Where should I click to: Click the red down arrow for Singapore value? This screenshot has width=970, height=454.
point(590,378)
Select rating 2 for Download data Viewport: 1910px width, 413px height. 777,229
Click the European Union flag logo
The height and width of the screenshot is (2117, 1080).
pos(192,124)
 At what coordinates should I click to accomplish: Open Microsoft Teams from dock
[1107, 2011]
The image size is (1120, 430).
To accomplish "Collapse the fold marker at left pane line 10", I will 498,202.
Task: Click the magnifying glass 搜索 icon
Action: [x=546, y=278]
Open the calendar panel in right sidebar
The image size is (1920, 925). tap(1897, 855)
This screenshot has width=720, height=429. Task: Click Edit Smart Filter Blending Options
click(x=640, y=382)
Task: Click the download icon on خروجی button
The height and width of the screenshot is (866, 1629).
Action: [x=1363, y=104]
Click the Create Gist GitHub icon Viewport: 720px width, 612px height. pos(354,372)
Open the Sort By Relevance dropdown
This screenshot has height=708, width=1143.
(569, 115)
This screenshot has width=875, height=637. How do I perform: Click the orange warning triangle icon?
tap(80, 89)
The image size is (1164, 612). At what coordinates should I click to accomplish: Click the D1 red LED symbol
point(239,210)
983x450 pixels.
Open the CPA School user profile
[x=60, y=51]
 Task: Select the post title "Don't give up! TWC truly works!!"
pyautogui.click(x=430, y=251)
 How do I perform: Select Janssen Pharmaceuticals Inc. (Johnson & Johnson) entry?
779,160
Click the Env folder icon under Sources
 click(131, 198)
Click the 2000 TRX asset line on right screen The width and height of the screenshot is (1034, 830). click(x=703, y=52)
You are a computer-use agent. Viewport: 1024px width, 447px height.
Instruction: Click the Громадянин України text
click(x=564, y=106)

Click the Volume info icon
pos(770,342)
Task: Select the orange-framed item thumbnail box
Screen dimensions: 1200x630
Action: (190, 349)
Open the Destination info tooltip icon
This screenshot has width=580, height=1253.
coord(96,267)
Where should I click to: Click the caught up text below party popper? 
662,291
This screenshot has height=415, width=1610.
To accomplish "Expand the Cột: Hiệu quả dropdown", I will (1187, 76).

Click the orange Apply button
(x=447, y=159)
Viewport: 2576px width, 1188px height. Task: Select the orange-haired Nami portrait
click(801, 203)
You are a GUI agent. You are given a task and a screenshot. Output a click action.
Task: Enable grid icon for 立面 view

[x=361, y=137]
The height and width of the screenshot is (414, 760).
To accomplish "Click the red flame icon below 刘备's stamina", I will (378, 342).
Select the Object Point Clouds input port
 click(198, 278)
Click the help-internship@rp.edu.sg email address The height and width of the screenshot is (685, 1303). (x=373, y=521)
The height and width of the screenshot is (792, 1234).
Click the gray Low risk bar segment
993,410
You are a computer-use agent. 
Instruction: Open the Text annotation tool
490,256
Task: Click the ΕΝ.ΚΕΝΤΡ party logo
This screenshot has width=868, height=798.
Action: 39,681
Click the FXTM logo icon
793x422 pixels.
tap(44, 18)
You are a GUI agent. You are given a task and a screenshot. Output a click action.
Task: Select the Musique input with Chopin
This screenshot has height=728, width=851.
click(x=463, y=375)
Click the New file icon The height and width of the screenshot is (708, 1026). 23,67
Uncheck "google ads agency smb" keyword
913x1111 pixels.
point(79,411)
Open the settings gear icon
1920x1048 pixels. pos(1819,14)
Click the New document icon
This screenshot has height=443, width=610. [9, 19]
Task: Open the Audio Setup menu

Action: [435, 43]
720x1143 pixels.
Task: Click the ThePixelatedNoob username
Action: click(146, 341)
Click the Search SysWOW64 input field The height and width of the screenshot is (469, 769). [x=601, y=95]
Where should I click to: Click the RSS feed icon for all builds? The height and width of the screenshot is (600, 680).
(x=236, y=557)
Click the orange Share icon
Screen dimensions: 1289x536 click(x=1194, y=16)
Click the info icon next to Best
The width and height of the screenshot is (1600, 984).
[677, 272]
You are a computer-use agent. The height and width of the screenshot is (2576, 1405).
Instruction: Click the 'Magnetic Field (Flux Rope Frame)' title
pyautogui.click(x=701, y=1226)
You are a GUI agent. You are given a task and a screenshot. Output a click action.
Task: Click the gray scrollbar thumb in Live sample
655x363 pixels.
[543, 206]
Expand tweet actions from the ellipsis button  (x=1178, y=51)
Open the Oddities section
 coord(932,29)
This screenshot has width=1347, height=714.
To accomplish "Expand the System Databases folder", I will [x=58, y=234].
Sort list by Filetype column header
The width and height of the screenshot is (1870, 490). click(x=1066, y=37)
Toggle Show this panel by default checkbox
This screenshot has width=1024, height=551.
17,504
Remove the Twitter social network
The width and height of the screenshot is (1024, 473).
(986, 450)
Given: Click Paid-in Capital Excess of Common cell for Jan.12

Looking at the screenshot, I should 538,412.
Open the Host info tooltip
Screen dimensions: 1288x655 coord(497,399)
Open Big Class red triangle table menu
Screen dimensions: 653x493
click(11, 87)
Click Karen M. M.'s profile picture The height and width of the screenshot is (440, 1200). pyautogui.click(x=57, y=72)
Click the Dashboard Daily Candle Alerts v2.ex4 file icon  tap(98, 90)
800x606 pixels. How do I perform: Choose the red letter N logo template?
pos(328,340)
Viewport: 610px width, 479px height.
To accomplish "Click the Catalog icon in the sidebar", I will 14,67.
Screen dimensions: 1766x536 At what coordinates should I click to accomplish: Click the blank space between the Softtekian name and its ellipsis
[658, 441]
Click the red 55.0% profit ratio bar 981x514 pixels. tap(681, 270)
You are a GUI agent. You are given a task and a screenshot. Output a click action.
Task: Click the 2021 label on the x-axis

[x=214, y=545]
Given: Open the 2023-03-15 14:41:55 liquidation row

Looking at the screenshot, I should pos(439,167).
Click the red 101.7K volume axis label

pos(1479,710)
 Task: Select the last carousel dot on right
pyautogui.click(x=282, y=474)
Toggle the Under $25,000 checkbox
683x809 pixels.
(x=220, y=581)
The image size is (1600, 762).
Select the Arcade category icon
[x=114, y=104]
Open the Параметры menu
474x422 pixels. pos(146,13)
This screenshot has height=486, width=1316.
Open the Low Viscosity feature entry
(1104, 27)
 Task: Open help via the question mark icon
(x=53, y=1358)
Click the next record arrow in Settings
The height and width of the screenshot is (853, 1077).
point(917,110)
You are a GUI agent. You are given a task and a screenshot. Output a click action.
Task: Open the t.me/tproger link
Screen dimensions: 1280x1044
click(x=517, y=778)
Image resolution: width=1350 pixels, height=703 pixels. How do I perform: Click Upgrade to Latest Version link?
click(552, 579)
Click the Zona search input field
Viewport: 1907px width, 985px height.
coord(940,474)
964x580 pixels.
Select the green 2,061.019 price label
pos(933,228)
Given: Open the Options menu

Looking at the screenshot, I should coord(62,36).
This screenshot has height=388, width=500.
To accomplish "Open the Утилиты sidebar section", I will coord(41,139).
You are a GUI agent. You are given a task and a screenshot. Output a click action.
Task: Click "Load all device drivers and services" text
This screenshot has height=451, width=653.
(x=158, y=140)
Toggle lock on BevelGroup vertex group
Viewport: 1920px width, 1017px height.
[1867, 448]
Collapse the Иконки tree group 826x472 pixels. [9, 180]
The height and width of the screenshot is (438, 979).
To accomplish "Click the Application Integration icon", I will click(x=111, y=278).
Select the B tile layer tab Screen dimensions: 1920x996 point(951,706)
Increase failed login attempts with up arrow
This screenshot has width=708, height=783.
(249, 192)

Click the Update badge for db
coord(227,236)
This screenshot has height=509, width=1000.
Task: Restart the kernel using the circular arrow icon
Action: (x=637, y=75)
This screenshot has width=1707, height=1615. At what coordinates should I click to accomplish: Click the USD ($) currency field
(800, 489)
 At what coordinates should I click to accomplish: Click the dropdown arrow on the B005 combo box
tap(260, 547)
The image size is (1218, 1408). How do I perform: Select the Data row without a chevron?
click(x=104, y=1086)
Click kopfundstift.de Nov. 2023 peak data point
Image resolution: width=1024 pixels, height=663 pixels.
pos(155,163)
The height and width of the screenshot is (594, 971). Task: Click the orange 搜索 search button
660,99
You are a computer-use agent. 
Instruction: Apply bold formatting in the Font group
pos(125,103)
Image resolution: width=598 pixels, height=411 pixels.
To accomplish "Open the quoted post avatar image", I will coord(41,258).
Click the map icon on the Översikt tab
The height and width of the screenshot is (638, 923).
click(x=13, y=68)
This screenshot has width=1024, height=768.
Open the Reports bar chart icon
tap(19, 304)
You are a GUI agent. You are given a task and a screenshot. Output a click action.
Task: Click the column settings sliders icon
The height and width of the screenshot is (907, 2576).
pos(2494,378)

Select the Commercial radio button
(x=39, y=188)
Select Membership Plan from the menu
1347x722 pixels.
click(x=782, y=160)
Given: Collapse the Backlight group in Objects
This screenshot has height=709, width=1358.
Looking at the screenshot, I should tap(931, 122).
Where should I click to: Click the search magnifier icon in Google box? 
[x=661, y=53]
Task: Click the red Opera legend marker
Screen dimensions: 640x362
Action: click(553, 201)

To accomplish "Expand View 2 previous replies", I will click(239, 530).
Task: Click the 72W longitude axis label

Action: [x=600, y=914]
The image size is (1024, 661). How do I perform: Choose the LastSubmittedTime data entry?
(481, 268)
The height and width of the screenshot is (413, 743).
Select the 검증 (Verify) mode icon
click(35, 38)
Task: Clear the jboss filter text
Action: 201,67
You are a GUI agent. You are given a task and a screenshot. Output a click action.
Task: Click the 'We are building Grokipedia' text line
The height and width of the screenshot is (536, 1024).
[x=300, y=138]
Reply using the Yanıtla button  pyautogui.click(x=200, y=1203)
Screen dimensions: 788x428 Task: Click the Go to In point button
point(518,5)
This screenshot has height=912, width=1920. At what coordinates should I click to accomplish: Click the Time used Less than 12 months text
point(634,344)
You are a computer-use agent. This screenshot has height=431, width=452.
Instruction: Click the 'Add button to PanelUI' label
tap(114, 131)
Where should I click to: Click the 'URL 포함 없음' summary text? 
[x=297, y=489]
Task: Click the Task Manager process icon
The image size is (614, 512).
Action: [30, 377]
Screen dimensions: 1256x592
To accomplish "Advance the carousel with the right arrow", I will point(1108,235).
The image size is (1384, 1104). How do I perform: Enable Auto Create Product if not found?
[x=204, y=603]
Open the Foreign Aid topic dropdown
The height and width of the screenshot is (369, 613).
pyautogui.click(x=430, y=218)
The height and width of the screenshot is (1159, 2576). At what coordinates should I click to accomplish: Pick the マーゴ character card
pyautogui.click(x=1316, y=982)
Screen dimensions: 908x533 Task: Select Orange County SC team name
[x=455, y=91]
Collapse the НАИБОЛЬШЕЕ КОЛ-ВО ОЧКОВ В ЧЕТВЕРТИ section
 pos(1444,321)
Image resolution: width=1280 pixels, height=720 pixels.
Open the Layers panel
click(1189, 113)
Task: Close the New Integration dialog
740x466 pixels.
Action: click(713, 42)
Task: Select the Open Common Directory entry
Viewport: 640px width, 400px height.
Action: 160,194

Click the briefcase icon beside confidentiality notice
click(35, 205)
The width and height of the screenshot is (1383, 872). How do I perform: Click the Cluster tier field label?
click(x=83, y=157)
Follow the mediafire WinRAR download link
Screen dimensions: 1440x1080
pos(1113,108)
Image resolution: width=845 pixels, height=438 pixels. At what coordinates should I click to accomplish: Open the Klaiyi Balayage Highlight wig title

═══

Search the listing for the string "computer". Copy each line where it is found.

You are a computer-use agent. Viewport: 1024px width, 447px height.
You are a computer-use agent. 
You are a computer-use agent. The height and width of the screenshot is (2576, 1405).
You are a computer-use agent. 
You are a computer-use agent. This screenshot has height=431, width=452.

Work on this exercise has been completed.